I can make it, better late than never! So I checked off my mental list: Shorts or pants? Pants. How many layers? Hat and gloves? I don’t know; what’s the weather? I don’t know! Breakfast? NOPE. Shower? Sorry guys-I hope it’s breezy!
Time check: LATE!
It was a fire drill as I left the house struggling to carry everything. I hurried out the door in my sandals. Car snack? Check. Belt w/gels? Check. Water? Check. Shoes? Check. Where are the socks I stuffed my shoe? They’re in here somewhere. Wrong!
I’m only three blocks from home, but I’m already 10 minutes late—at least. Some athletes run without socks, but not me. If I turn back, best case—I’ll be 15-20 minutes late and running alone! Worst case, I won’t go!
As I waited at the red light, I convinced myself that: my shoes are good, my legs are strong, and I can do this.
I was realistic. I wouldn’t be easy and I probably wouldn’t catch my group, but at least I wouldn’t be on course alone for 16 miles.
As I get to the park, take a moment to catch my breath, brief my coaches on my morning, and review the course—since I was starting alone. I focus and prepare to start; I reach for my wrist ready to start the chronograph and look down-no watch. No socks. No watch. No problem!

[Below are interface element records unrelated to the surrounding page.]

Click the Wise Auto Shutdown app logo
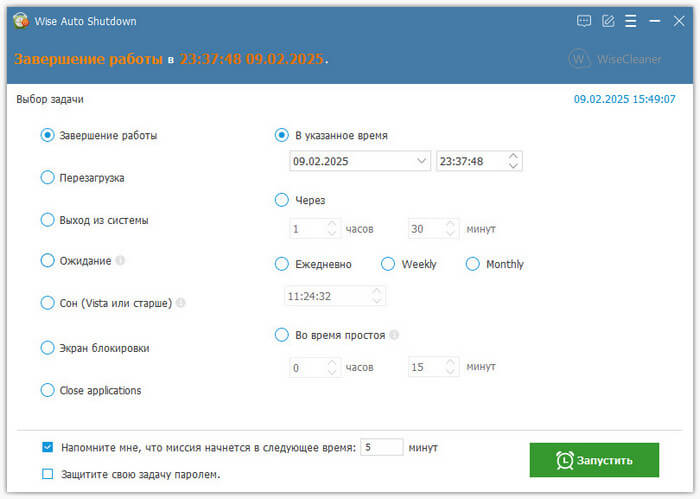The width and height of the screenshot is (700, 499). point(20,21)
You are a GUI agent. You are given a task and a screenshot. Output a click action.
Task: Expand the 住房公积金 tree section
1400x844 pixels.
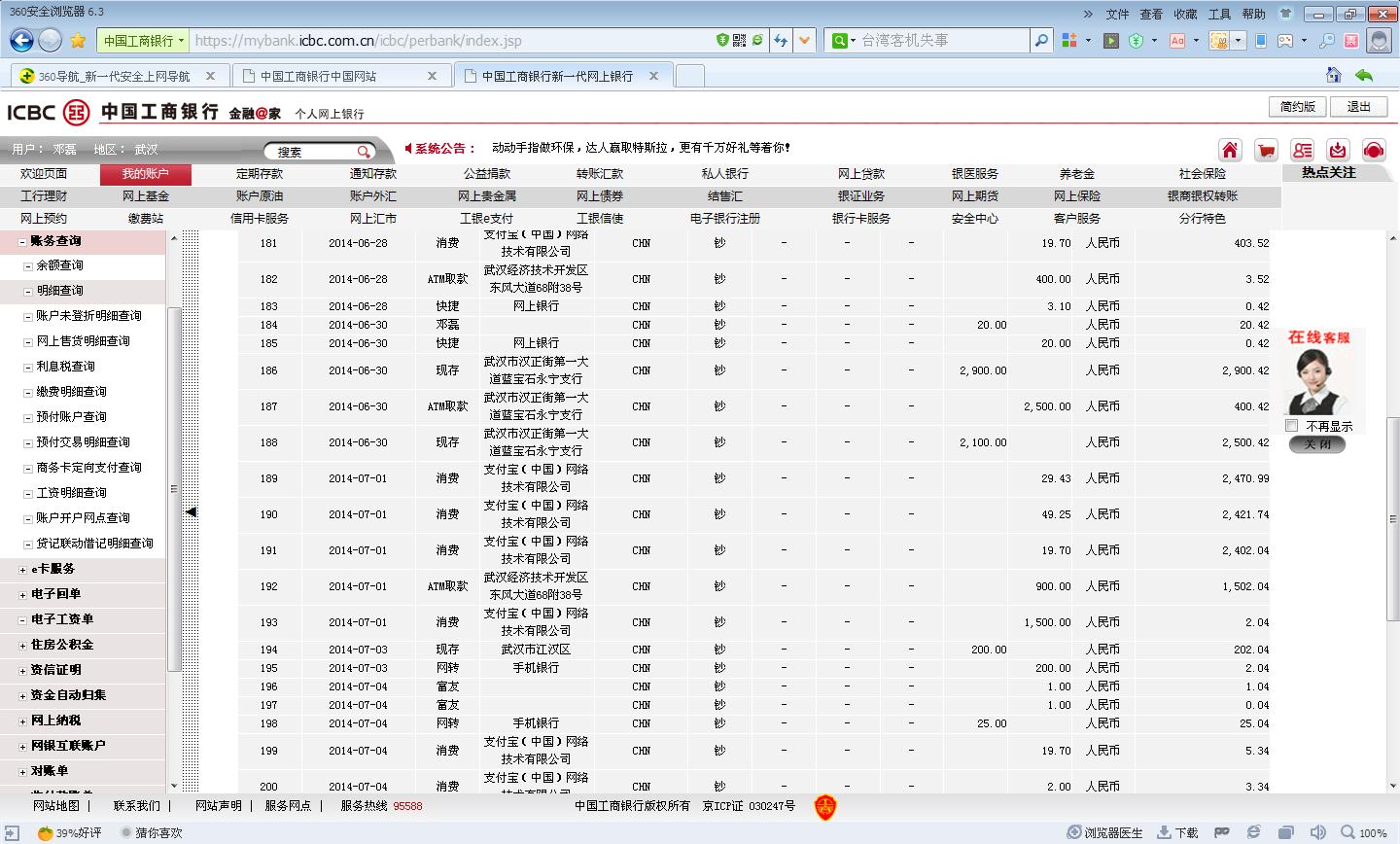[x=22, y=645]
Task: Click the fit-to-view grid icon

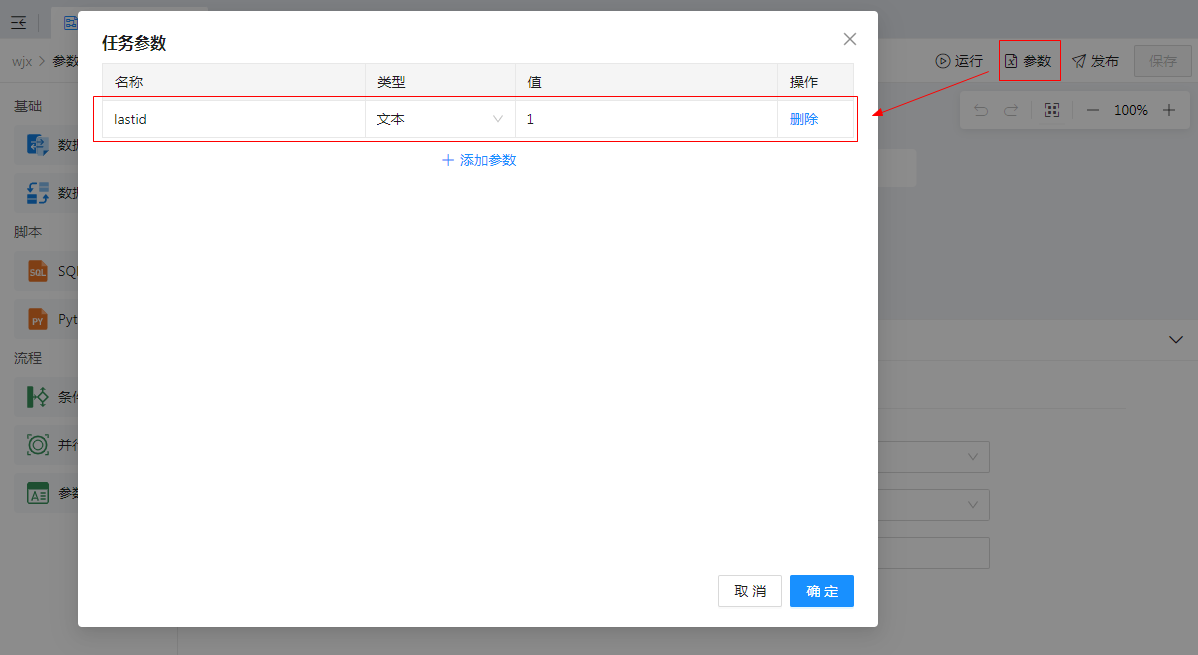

I never chased down my pace group—I didn’t expect to, but I was able to have great conversation with friendly runners, as I moved between groups and counted down the miles. All the while mostly distracted from my growing discomfort.
It wasn’t a picnic, but I did it! And it would NOT have happened if it wasn’t for the Half/Full Marathon Training program from FleetFeet.
The HFM program got me through that 16 mile run. That run, just like every group long run, had a designated course led by great pacers. It also had hydration to refuel and coaches with encouragement and motivation on course. On that particular run, there were also eggs filled with nutritional goodies—which I sorely needed that day!
While running is often solitary, training doesn’t have to be. For me, the greatest parts of the HFM program are the social, competitive and other intangibles; the benefits of which I cannot overstate!
Those long runs for me are carefree—I look forward to them. I don’t have to worry about the route or pace. Misery loves company, but most runs are far from miserable and many are even fun due in large part to the group support and comradery. I run until my pacer stops or the road ends. On some runs I’m sharp, but on others I’m dragged to the finish.
How’d that 16 miler go? Not as bad as you might think and better than I expected. My feet didn’t look like hamburger, but there were blisters—plenty of them, in places I didn’t know could blister.
Sixteen blisters in 16 miles; that seems right—it was meant to be!